The Progress M-50 ship docked automatically with the orbiting station on schedule at 9.01am Moscow time (5.01 am), said Irina Manshilina, a spokeswoman at Russian mission control outside Moscow.
The Progress had lifted off from Russia’s Baikonour cosmodrome in Kazakhstan on Wednesday.
The trip to the station normally takes two days, but Russian space agency officials had said the cargo ship would take 24 hours longer than usual in an experiment to try to save fuel.
Mission control chief Vladimir Solovyov told state-controlled First Channel television that the ”laconic program of approach to the station” was meant to conserve fuel and carry out an experiment to more accurately measure the weight of the station, which should also held save fuel during future changes in its orientation.

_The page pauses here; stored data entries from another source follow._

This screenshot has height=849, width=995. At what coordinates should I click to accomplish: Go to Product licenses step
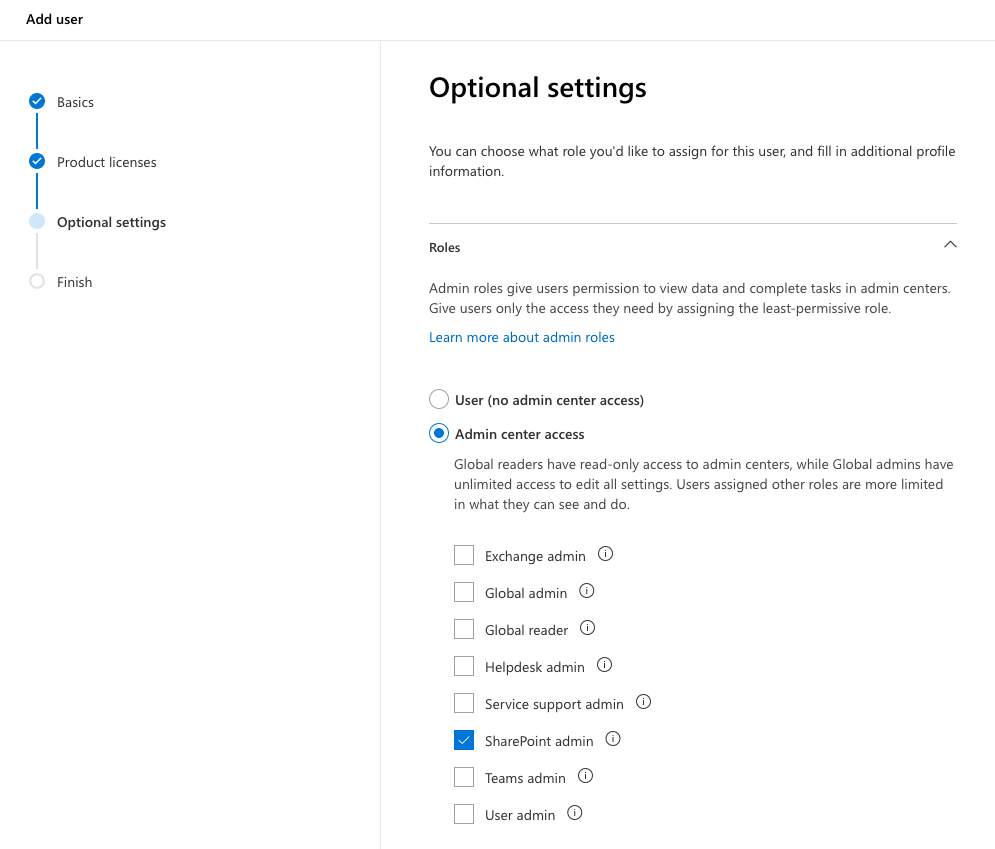point(106,162)
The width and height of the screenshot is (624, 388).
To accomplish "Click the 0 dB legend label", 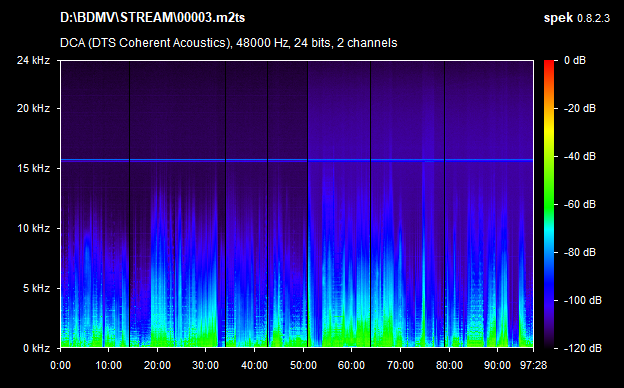I will [x=575, y=60].
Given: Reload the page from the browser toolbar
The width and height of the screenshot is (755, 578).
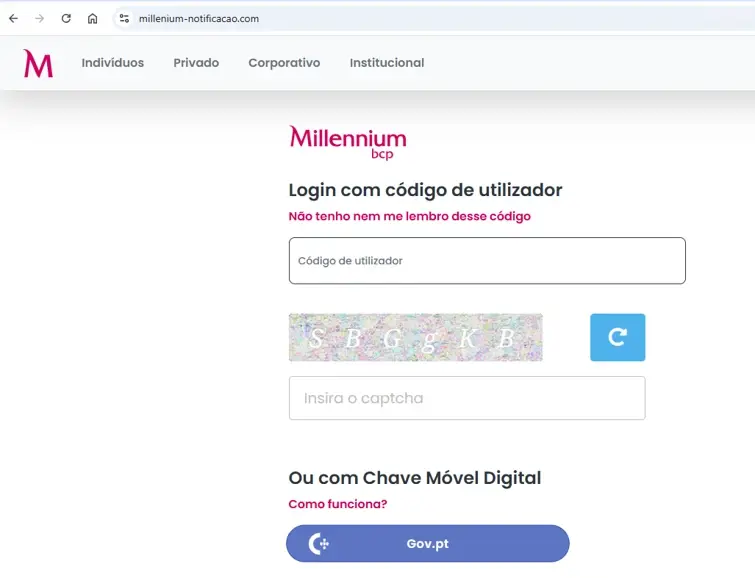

In addition to food, water and fuel for the station, the Progress was also was carrying magazines and DVDs for the crewmen, Russian cosmonaut Gennady Padalka and American astronaut Michael Fincke.
Padalka and Fincke arrived in April for a six-month stint at the station, whose assembly has been on hold since the US space shuttle Columbia disaster in February 2003. NASA officials say they hope to resume shuttle flights next spring.
Russia and the United States agreed to split the costs of sending men and material to the space station, but only Russian spacecraft have been used since the shuttle disaster. The Progress is the third Russian supply ship sent this year.